### What you are asked to do
Could you give every line of the records below as a Markdown table with the columns Row and Line, numbering each row and leaving out the blank lines?

### Material to process
================================

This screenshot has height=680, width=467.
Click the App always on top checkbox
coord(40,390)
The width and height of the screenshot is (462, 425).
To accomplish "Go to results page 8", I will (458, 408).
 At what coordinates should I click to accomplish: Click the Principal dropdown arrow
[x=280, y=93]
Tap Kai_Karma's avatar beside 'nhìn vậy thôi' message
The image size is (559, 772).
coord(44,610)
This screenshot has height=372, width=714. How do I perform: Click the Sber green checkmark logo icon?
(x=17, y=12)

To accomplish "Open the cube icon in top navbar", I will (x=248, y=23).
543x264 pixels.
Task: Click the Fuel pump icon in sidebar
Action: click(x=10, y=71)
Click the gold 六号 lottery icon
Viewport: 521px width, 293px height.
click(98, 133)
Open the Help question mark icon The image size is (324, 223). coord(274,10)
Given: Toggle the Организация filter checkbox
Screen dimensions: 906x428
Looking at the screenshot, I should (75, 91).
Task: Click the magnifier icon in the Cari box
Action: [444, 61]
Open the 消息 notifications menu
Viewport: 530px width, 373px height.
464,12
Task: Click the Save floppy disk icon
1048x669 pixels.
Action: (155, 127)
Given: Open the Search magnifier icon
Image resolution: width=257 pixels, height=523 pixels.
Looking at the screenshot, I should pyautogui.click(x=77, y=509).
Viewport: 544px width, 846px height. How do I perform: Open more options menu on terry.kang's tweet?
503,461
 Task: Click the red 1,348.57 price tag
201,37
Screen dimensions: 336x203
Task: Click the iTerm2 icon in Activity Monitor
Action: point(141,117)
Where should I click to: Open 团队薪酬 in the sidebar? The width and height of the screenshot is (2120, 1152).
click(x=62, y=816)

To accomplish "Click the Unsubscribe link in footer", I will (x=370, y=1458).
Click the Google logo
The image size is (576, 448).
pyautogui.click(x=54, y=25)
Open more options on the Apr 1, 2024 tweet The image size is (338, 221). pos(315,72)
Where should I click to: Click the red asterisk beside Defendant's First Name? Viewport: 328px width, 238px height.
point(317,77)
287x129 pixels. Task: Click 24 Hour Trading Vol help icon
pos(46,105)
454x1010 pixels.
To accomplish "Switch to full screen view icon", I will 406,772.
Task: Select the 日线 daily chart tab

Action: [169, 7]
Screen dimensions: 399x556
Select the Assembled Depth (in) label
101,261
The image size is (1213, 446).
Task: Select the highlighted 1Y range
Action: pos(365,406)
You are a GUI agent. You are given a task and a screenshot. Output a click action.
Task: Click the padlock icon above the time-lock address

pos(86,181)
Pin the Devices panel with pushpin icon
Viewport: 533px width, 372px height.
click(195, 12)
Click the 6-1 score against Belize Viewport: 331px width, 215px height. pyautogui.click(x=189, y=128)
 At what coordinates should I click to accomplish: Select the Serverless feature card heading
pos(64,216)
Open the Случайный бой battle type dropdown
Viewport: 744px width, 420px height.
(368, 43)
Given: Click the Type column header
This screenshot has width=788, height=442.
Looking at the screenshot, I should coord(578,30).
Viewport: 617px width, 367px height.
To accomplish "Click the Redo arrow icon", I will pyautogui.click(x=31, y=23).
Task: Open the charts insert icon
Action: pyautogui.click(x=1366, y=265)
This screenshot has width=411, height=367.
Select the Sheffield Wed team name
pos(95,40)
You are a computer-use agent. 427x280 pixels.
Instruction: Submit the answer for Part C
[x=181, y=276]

================================

### Reply
| Row | Line |
|---|---|
| 1 | This screenshot has height=680, width=467. |
| 2 | Click the App always on top checkbox |
| 3 | coord(40,390) |
| 4 | The width and height of the screenshot is (462, 425). |
| 5 | To accomplish "Go to results page 8", I will (458, 408). |
| 6 |  At what coordinates should I click to accomplish: Click the Principal dropdown arrow |
| 7 | [x=280, y=93] |
| 8 | Tap Kai_Karma's avatar beside 'nhìn vậy thôi' message |
| 9 | The image size is (559, 772). |
| 10 | coord(44,610) |
| 11 | This screenshot has height=372, width=714. How do I perform: Click the Sber green checkmark logo icon? |
| 12 | (x=17, y=12) |
| 13 | To accomplish "Open the cube icon in top navbar", I will (x=248, y=23). |
| 14 | 543x264 pixels. |
| 15 | Task: Click the Fuel pump icon in sidebar |
| 16 | Action: click(x=10, y=71) |
| 17 | Click the gold 六号 lottery icon |
| 18 | Viewport: 521px width, 293px height. |
| 19 | click(98, 133) |
| 20 | Open the Help question mark icon The image size is (324, 223). coord(274,10) |
| 21 | Given: Toggle the Организация filter checkbox |
| 22 | Screen dimensions: 906x428 |
| 23 | Looking at the screenshot, I should (75, 91). |
| 24 | Task: Click the magnifier icon in the Cari box |
| 25 | Action: [444, 61] |
| 26 | Open the 消息 notifications menu |
| 27 | Viewport: 530px width, 373px height. |
| 28 | 464,12 |
| 29 | Task: Click the Save floppy disk icon |
| 30 | 1048x669 pixels. |
| 31 | Action: (155, 127) |
| 32 | Given: Open the Search magnifier icon |
| 33 | Image resolution: width=257 pixels, height=523 pixels. |
| 34 | Looking at the screenshot, I should pyautogui.click(x=77, y=509). |
| 35 | Viewport: 544px width, 846px height. How do I perform: Open more options menu on terry.kang's tweet? |
| 36 | 503,461 |
| 37 |  Task: Click the red 1,348.57 price tag |
| 38 | 201,37 |
| 39 | Screen dimensions: 336x203 |
| 40 | Task: Click the iTerm2 icon in Activity Monitor |
| 41 | Action: point(141,117) |
| 42 | Where should I click to: Open 团队薪酬 in the sidebar? The width and height of the screenshot is (2120, 1152). |
| 43 | click(x=62, y=816) |
| 44 | To accomplish "Click the Unsubscribe link in footer", I will (x=370, y=1458). |
| 45 | Click the Google logo |
| 46 | The image size is (576, 448). |
| 47 | pyautogui.click(x=54, y=25) |
| 48 | Open more options on the Apr 1, 2024 tweet The image size is (338, 221). pos(315,72) |
| 49 | Where should I click to: Click the red asterisk beside Defendant's First Name? Viewport: 328px width, 238px height. |
| 50 | point(317,77) |
| 51 | 287x129 pixels. Task: Click 24 Hour Trading Vol help icon |
| 52 | pos(46,105) |
| 53 | 454x1010 pixels. |
| 54 | To accomplish "Switch to full screen view icon", I will 406,772. |
| 55 | Task: Select the 日线 daily chart tab |
| 56 | Action: [169, 7] |
| 57 | Screen dimensions: 399x556 |
| 58 | Select the Assembled Depth (in) label |
| 59 | 101,261 |
| 60 | The image size is (1213, 446). |
| 61 | Task: Select the highlighted 1Y range |
| 62 | Action: pos(365,406) |
| 63 | You are a GUI agent. You are given a task and a screenshot. Output a click action. |
| 64 | Task: Click the padlock icon above the time-lock address |
| 65 | pos(86,181) |
| 66 | Pin the Devices panel with pushpin icon |
| 67 | Viewport: 533px width, 372px height. |
| 68 | click(195, 12) |
| 69 | Click the 6-1 score against Belize Viewport: 331px width, 215px height. pyautogui.click(x=189, y=128) |
| 70 |  At what coordinates should I click to accomplish: Select the Serverless feature card heading |
| 71 | pos(64,216) |
| 72 | Open the Случайный бой battle type dropdown |
| 73 | Viewport: 744px width, 420px height. |
| 74 | (368, 43) |
| 75 | Given: Click the Type column header |
| 76 | This screenshot has width=788, height=442. |
| 77 | Looking at the screenshot, I should coord(578,30). |
| 78 | Viewport: 617px width, 367px height. |
| 79 | To accomplish "Click the Redo arrow icon", I will pyautogui.click(x=31, y=23). |
| 80 | Task: Open the charts insert icon |
| 81 | Action: pyautogui.click(x=1366, y=265) |
| 82 | This screenshot has width=411, height=367. |
| 83 | Select the Sheffield Wed team name |
| 84 | pos(95,40) |
| 85 | You are a computer-use agent. 427x280 pixels. |
| 86 | Instruction: Submit the answer for Part C |
| 87 | [x=181, y=276] |